Employers must notify employees 90 days before the plan year begins (or within 90 days of hire for new employees). The notice must state the annual benefit amount, that the employee must have minimum essential coverage to receive tax-free reimbursements, and the effect on premium tax credits.

The HSA stacking question

Can I have a QSEHRA and an HSA at the same time?

A standard QSEHRA (reimbursing both premiums and medical expenses) disqualifies you from making HSA contributions. This is because the QSEHRA constitutes "other coverage" that is not an HDHP - the same logic that disqualifies a general-purpose FSA.

The narrow exception: If your employer structures the QSEHRA as premium-only (reimbursing only health insurance premiums, not general medical claims), and you are enrolled in an HDHP, you remain HSA-eligible. This design is rarely offered because employers lose the ability to reimburse copays and deductibles.

In practice: if you want an HSA, you generally need to decline or not receive QSEHRA reimbursements for medical expenses, or your employer needs to offer a specifically structured premium-only QSEHRA. Talk to a benefits advisor before combining the two.

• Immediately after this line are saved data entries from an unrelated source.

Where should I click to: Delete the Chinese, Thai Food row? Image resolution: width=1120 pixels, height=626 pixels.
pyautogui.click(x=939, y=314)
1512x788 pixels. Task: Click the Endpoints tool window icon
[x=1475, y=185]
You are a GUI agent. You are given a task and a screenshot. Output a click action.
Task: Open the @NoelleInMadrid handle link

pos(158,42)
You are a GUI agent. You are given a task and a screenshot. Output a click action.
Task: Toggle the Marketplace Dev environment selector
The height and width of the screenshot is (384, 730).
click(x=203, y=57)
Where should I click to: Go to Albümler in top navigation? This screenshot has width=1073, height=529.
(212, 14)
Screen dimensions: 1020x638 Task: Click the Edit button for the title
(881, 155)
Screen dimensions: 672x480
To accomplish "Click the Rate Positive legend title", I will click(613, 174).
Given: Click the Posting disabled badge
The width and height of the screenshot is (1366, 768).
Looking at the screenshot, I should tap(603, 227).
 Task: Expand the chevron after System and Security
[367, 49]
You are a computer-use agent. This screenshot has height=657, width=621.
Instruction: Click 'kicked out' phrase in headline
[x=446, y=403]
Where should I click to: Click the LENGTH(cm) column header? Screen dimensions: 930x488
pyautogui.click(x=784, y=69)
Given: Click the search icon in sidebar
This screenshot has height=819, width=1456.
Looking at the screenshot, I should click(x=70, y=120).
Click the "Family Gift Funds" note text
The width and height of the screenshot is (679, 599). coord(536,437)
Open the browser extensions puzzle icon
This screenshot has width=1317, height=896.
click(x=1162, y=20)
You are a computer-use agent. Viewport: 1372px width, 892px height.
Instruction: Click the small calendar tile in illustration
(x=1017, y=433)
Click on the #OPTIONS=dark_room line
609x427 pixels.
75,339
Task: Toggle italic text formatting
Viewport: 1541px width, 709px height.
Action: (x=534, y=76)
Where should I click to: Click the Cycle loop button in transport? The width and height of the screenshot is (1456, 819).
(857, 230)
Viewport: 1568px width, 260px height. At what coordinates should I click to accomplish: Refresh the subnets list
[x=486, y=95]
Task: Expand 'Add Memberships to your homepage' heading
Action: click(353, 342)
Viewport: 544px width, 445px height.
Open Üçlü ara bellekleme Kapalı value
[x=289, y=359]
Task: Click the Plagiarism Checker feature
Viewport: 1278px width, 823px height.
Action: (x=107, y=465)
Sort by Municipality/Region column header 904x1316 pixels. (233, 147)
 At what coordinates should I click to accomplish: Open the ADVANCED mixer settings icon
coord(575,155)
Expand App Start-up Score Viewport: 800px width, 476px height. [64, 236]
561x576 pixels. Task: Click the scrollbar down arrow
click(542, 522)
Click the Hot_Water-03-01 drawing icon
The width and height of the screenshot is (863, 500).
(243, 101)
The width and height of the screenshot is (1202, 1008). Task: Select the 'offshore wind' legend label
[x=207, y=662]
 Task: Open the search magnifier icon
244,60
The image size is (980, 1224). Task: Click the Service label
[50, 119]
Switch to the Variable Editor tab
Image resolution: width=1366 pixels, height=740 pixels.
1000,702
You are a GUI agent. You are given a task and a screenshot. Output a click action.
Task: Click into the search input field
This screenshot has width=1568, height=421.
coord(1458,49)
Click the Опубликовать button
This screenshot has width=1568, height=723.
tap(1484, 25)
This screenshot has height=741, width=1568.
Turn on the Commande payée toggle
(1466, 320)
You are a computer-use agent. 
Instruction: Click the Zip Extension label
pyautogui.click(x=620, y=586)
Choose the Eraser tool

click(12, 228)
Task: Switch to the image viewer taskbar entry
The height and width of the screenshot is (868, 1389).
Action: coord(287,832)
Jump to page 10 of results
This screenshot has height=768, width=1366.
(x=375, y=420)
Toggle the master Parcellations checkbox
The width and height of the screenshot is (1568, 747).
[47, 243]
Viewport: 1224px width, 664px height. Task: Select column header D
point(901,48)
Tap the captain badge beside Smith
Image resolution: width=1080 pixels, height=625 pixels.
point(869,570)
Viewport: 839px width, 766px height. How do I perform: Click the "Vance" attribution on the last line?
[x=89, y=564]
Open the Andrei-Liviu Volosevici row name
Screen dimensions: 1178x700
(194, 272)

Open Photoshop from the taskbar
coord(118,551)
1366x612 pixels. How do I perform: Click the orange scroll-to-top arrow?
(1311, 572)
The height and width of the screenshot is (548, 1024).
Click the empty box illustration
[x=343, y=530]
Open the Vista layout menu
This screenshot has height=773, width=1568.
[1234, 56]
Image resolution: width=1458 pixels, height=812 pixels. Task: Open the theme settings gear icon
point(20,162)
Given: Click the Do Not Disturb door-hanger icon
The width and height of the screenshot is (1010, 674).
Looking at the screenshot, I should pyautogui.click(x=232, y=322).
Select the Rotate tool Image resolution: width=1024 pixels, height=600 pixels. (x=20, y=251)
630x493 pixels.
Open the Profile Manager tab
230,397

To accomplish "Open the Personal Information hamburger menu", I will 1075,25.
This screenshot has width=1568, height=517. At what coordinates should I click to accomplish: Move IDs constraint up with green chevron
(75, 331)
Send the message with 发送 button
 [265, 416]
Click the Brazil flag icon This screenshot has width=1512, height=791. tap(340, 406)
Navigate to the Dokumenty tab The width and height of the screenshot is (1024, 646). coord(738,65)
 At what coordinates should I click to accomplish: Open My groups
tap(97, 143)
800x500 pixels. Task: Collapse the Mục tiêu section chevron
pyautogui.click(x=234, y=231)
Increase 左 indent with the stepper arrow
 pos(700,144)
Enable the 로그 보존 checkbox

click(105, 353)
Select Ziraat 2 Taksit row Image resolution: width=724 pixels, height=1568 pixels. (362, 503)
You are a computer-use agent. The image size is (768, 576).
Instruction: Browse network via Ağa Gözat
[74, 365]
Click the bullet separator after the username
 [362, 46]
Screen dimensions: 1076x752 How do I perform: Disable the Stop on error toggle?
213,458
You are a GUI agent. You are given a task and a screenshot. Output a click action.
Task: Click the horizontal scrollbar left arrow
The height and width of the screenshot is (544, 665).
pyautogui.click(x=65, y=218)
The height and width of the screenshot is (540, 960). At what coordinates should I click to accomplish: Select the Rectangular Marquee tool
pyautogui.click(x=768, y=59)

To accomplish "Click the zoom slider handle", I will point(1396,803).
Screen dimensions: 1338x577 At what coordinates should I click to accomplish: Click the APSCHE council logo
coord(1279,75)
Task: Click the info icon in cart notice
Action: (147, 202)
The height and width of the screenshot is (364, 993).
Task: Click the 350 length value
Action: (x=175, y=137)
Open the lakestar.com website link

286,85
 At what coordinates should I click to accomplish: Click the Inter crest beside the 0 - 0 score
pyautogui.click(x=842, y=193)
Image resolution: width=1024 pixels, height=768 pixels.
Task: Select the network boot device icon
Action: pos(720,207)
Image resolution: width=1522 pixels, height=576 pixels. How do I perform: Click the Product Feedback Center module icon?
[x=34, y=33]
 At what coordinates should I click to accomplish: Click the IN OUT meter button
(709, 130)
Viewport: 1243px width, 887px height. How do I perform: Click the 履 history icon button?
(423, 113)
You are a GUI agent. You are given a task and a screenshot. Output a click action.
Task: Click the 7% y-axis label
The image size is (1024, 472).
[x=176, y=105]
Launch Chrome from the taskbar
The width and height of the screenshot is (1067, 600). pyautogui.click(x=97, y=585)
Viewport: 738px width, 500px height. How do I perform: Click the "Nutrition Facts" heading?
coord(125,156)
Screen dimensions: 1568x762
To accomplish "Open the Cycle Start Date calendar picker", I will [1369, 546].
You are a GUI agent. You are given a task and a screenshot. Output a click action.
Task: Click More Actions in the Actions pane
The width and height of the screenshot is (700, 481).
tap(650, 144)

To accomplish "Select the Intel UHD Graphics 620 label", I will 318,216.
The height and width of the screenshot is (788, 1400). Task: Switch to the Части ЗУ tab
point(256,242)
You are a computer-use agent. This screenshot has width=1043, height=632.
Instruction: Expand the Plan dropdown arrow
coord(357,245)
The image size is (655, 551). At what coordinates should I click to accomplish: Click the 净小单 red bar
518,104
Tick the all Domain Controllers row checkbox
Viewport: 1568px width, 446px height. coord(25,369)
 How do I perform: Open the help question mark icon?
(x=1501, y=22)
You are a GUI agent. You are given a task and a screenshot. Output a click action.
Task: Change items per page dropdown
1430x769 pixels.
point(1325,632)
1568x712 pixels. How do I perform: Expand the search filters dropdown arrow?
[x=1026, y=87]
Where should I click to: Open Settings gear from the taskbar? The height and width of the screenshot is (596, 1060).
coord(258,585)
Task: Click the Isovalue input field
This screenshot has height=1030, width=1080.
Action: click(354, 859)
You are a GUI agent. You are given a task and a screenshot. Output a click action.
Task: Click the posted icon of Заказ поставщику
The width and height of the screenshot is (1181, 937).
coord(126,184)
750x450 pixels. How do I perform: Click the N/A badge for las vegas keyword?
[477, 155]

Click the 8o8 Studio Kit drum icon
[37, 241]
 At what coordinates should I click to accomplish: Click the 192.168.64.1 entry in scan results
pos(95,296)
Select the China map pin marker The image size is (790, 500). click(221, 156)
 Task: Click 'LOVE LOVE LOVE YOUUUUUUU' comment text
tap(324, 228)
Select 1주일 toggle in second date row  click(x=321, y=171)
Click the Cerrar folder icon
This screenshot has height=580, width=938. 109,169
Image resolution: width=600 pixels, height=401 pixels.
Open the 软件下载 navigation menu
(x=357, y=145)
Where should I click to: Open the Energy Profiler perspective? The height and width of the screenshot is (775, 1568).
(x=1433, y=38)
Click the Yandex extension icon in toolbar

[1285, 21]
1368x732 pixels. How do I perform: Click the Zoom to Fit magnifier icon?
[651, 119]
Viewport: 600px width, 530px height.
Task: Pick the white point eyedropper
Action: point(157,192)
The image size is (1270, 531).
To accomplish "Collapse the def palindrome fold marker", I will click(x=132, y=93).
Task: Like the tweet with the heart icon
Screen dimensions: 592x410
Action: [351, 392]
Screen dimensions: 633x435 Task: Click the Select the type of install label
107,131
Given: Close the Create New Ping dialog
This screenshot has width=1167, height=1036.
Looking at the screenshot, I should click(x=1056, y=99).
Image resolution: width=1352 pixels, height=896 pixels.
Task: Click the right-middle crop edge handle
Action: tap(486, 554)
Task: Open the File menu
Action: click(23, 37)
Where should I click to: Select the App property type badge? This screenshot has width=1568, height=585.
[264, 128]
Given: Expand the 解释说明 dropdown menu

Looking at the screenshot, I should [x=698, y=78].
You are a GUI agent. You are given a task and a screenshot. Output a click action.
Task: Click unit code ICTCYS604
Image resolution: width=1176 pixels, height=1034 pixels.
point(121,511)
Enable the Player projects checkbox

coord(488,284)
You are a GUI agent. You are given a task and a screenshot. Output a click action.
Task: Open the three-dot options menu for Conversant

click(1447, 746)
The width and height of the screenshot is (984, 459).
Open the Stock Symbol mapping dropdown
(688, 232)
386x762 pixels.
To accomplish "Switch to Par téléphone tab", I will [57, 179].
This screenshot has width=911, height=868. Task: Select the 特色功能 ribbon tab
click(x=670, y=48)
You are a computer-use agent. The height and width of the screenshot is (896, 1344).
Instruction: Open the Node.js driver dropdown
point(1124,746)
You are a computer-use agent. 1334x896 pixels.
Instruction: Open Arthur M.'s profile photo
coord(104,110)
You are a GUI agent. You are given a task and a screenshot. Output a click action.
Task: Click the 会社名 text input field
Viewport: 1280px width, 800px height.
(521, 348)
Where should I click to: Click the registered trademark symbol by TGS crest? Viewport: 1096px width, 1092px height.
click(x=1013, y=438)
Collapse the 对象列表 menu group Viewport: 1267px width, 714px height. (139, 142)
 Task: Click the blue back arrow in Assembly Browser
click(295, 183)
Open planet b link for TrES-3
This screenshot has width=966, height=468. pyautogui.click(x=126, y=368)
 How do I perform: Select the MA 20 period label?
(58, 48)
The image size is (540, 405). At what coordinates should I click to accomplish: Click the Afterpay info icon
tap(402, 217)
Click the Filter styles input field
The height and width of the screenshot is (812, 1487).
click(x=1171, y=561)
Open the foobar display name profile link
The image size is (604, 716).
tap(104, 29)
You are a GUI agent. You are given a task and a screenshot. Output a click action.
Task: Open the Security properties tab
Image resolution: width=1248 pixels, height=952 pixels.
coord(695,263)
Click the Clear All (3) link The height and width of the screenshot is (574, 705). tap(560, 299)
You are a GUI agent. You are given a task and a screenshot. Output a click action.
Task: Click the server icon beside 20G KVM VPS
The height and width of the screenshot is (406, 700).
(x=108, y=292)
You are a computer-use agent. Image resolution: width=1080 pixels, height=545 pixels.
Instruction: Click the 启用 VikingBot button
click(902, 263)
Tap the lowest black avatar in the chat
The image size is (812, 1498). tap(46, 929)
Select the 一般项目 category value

QSEHRA vs ICHRA comparison

FeatureQSEHRAICHRA
Employer size limitUnder 50 FTEAny size
Group plan requirementMust have no group planCan have group plan for some classes
Annual cap (2026)$6,450 / $13,100No IRS cap
Employee classesMust cover all eligible employees equallyDifferent amounts for different classes
HSA compatibilityNo (unless premium-only)No (unless excepted-benefit ICHRA)
ACA premium tax creditReduces credit dollar-for-dollarDenies credit if affordable
Setup cost$50-150/month (administrator)$100-250/month (more complex)

FAQ

What is a QSEHRA?+
A QSEHRA (Qualified Small Employer Health Reimbursement Arrangement) is a tax-free health benefit available to small employers with under 50 full-time employees who do not offer a group health plan. The employer reimburses employees for individual health insurance premiums and qualified medical expenses up to an annual cap: $6,450 self-only / $13,100 family in 2026 (per IRS Notice 2026-05). Unlike an FSA or HSA, there is no employee contribution - all funding comes from the employer.
Can you stack a QSEHRA with an HSA?+
Generally no. A general-purpose QSEHRA (one that reimburses both premiums and medical expenses) disqualifies you from making HSA contributions because it constitutes disqualifying health coverage. The exception: a QSEHRA structured as premium-only (reimbursing only insurance premiums, not general medical expenses) does not disqualify HSA contributions IF the underlying insurance is an HDHP. Most QSEHRA plans are not structured this way, so in practice the vast majority of QSEHRA recipients cannot simultaneously contribute to an HSA.
Who can offer a QSEHRA?+
A QSEHRA can be offered by any employer with fewer than 50 full-time equivalent employees that does not offer a group health plan. Sole proprietors, partnerships, S-corps, C-corps, LLCs, and non-profits can all offer QSEHRAs to their W-2 employees. Sole proprietors cannot receive QSEHRA benefits themselves (not a W-2 employee), and more-than-2% S-corp shareholders have special rules. The employer must provide a formal written notice to all eligible employees at least 90 days before the plan year begins (or 90 days after hiring for new employees).
What is the difference between QSEHRA and ICHRA?+
The main differences: (1) QSEHRA has an IRS cap ($6,450 / $13,100 in 2026); ICHRA has no cap. (2) QSEHRA is only for employers under 50 FTE with no group plan; ICHRA is available to any employer of any size. (3) QSEHRA cannot exclude any class of employees other than certain part-time workers; ICHRA can offer different benefit amounts to different employee classes. (4) For the ACA premium tax credit: QSEHRA reduces (but does not eliminate) eligibility; ICHRA either provides or denies access depending on affordability.